Problem set:
1. Please print the part of the economic update post between "Retail sales rose" and "J.P. Morgan said.", inclusive.
2. According to the economic update post, what level did consumers' 12-month inflation expectations reach in August?

Text passage:
===

Wednesday, August 20, 2025

Housing construction still weak, but consumer still muddling along

Wanted to get a couple of quick updates with recent economic reports. Let's start with housing construction, which had shown significant declines in the 2nd Quarter of 2025.

While the lousy numbers of the prior two months were revised up a little, and we got a second straight month of increased housing starts, we still are sitting at the lowest non-COVID amount of housing permits in the 2020s, and at or near multi=year lows for both housing units under construction and completions.

On the positive side, we haven't seen a complete collapse of the consumer yet. July's retail sales report indicated that we were still seeing some growth, and that June's strong figures were revised up.
Retail sales rose 0.5% last month after an upwardly revised 0.9% gain in June, the Commerce Department's Census Bureau said. Economists polled by Reuters had forecast retail sales, which are mostly goods and are not adjusted for inflation, would increase 0.5% after a previously reported 0.6% rise in June.

Sales increased 3.9% on a year-over-year basis. Motor vehicles led the almost broad rise in sales, with receipts at auto dealerships advancing 1.6% after rising 1.4% in June. A rush to buy battery-powered electric vehicles ahead of the September 30 expiration of federal government tax credits helped to drive automobile sales in July, analysts at J.P. Morgan said.
So again, some of the good numbers are short-term distortions caused by Trump/GOP policy designed to mess up something that was going along just fine before they got there.

And on the price side, despite the relatively tepid numbers in July's Consumer Price Index, a sizable jump of 0.9% in the Producer Price Index showed tariffs were indeed raising costs, and consumers know those higher costs are coming their way.
The University of Michigan's Surveys of Consumers showed consumer sentiment weakened in August, with its measure of buying conditions for long-lasting manufactured goods slumping to a one-year low as concerns over purchasing power mounted.

"Underlying fundamentals are clearly softening," said Lydia Boussour, senior economist at EY-Parthenon. "In the months ahead, the drag on consumer demand is expected to intensify, with demand destruction from higher tariffs likely to become more pronounced as consumers increasingly scale back discretionary purchases to cope with rising costs."

Consumers' 12-month inflation expectations increased to 4.9% this month from 4.5% in July. The increase occurred across all three political affiliations.
But no recession yet. It'll take a serious inflation spike and/or layoffs for that to happen, and we weren't there in July. But you can see where the bad stuff might start picking up in August's data, when we get to that in the next few weeks.

===

Material provided:

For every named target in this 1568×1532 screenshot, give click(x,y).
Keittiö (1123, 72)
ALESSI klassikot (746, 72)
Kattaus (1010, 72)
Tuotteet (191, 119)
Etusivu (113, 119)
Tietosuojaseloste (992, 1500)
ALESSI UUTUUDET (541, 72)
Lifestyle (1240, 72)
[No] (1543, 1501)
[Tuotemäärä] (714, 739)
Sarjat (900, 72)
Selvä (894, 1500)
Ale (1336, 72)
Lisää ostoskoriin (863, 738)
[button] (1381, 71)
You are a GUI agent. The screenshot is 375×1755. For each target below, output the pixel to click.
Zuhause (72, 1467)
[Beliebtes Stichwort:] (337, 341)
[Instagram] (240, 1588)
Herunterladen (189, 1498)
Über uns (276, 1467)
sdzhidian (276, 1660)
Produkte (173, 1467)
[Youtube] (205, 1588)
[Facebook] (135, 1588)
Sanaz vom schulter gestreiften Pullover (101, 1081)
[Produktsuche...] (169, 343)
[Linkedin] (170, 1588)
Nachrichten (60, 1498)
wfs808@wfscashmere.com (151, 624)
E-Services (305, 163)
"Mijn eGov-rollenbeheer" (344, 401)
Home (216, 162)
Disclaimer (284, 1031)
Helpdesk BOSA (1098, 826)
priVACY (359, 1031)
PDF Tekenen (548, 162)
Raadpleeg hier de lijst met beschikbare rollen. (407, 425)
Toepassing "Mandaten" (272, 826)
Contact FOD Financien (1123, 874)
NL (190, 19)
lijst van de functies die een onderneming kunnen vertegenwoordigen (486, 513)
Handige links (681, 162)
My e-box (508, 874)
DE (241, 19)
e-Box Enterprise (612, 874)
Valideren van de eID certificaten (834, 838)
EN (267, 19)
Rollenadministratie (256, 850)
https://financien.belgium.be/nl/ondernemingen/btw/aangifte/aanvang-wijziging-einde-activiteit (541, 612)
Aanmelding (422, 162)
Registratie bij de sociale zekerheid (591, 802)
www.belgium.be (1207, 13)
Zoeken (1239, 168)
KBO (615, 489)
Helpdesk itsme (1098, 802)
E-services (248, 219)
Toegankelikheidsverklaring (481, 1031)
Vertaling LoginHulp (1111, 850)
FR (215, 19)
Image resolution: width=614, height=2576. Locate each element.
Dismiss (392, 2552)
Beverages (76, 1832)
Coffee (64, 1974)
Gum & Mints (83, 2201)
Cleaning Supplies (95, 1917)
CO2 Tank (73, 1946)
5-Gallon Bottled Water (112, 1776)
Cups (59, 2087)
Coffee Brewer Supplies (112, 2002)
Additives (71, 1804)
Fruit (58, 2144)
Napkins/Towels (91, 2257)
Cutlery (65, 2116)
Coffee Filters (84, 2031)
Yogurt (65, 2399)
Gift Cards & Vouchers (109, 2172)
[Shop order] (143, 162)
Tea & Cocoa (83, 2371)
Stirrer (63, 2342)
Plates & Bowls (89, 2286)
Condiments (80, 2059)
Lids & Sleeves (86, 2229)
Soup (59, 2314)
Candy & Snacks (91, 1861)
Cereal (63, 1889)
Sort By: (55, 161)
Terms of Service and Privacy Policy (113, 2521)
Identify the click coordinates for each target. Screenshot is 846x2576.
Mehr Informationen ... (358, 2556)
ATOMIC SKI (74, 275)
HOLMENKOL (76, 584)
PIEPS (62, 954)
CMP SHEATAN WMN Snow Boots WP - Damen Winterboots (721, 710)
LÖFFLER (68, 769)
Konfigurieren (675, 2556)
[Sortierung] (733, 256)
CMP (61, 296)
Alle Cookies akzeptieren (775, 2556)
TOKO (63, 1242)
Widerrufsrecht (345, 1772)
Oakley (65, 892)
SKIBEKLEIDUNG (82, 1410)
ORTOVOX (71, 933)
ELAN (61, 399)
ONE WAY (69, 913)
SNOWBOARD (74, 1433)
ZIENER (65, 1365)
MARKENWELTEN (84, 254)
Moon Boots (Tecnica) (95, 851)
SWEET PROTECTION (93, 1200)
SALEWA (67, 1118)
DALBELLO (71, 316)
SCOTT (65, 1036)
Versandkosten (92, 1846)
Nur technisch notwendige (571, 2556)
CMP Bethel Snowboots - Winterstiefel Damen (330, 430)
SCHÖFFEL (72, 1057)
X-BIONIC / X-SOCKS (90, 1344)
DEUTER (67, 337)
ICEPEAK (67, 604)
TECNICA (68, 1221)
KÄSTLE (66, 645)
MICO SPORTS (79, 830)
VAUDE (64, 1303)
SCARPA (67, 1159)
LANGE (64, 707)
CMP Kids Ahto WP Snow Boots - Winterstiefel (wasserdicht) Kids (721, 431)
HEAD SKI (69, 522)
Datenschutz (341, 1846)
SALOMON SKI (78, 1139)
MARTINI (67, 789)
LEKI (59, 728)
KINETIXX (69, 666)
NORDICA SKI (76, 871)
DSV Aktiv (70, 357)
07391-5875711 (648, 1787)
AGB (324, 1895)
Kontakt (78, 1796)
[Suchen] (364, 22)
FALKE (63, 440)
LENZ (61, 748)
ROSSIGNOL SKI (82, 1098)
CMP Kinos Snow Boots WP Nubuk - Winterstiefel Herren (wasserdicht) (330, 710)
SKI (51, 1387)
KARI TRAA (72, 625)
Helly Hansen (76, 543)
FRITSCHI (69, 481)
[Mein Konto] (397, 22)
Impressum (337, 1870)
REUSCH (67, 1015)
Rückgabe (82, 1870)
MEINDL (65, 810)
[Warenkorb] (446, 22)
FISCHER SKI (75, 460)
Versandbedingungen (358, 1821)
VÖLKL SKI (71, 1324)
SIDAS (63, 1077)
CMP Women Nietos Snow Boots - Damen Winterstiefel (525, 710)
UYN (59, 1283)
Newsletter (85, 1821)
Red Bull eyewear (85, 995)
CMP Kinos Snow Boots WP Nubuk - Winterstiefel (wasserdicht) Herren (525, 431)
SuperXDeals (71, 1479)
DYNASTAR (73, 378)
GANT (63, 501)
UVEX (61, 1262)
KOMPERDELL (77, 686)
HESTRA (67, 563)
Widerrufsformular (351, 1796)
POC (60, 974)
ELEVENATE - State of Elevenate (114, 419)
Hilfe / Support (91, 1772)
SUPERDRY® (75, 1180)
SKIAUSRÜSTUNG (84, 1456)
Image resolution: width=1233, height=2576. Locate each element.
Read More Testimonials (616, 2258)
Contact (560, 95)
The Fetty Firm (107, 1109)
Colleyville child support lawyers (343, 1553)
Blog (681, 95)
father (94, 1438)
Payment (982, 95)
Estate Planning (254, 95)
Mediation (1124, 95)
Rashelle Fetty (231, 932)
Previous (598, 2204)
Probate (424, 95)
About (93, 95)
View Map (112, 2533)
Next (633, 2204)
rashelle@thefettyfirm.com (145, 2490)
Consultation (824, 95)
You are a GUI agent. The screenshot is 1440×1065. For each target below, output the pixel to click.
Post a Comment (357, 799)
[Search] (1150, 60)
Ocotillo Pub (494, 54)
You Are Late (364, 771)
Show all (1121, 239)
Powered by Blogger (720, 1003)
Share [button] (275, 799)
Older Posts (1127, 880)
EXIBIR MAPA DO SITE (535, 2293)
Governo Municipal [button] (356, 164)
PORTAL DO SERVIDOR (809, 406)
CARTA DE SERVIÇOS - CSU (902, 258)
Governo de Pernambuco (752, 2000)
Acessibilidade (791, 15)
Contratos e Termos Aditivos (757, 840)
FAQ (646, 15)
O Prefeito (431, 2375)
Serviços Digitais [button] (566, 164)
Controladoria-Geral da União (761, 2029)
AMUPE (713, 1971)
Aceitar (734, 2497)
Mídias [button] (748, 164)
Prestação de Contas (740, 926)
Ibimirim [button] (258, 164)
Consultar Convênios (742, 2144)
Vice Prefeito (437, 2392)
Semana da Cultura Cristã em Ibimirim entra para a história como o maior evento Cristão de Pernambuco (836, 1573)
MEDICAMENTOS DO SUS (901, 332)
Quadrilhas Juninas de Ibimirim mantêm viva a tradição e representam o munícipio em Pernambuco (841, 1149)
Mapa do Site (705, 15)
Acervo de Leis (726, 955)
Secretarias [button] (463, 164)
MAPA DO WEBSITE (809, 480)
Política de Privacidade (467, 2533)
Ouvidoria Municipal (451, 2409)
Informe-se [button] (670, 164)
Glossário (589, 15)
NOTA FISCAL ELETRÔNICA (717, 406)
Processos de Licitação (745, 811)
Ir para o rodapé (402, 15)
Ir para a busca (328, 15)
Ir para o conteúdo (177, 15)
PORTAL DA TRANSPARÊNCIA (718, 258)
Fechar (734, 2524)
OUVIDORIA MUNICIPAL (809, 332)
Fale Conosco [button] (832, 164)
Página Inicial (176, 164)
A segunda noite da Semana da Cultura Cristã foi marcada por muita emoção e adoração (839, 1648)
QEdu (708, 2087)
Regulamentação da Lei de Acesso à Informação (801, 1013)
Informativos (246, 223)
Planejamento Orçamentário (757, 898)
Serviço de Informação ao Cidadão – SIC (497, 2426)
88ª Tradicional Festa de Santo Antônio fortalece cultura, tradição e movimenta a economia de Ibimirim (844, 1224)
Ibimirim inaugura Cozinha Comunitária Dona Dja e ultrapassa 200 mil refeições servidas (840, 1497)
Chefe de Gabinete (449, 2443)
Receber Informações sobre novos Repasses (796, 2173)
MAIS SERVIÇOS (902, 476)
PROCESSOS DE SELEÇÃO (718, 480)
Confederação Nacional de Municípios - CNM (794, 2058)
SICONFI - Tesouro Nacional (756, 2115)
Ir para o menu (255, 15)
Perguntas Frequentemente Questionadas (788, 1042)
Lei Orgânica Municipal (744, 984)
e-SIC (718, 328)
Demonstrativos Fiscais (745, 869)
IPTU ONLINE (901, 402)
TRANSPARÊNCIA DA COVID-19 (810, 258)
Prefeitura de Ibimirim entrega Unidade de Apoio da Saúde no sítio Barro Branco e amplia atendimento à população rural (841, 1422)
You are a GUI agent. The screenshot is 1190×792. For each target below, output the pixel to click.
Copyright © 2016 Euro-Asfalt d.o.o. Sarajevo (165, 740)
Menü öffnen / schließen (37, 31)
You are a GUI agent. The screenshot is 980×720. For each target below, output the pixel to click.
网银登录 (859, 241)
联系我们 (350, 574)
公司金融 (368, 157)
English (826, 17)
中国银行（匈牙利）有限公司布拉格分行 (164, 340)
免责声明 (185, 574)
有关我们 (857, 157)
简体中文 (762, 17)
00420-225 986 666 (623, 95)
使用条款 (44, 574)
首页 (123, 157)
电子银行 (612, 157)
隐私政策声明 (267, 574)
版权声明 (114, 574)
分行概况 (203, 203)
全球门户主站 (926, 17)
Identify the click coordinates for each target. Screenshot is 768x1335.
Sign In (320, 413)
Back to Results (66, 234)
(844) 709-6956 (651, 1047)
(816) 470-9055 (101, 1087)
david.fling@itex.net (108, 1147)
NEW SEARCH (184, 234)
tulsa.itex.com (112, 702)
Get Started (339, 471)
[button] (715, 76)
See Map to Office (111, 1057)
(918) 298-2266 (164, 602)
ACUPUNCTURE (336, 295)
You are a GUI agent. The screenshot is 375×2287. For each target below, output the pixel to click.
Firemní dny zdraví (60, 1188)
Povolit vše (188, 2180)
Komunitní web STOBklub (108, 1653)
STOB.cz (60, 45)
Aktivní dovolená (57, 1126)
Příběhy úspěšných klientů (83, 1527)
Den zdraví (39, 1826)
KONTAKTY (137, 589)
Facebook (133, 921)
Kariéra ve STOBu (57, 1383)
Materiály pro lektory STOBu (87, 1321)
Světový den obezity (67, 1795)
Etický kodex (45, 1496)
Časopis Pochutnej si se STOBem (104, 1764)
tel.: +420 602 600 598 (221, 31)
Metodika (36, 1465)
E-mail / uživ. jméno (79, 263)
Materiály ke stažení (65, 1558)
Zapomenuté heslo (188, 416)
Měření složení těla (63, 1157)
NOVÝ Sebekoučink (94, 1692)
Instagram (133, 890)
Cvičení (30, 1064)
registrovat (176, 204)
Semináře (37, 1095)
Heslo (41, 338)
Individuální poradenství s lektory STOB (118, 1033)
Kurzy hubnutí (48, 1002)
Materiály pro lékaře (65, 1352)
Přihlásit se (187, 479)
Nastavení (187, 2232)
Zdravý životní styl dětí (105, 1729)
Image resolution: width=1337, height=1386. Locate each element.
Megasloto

===

Exercise solutions:
1.
Retail sales rose 0.5% last month after an upwardly revised 0.9% gain in June, the Commerce Department's Census Bureau said. Economists polled by Reuters had forecast retail sales, which are mostly goods and are not adjusted for inflation, would increase 0.5% after a previously reported 0.6% rise in June.

Sales increased 3.9% on a year-over-year basis. Motor vehicles led the almost broad rise in sales, with receipts at auto dealerships advancing 1.6% after rising 1.4% in June. A rush to buy battery-powered electric vehicles ahead of the September 30 expiration of federal government tax credits helped to drive automobile sales in July, analysts at J.P. Morgan said.

2. 4.9%, up from 4.5% in July.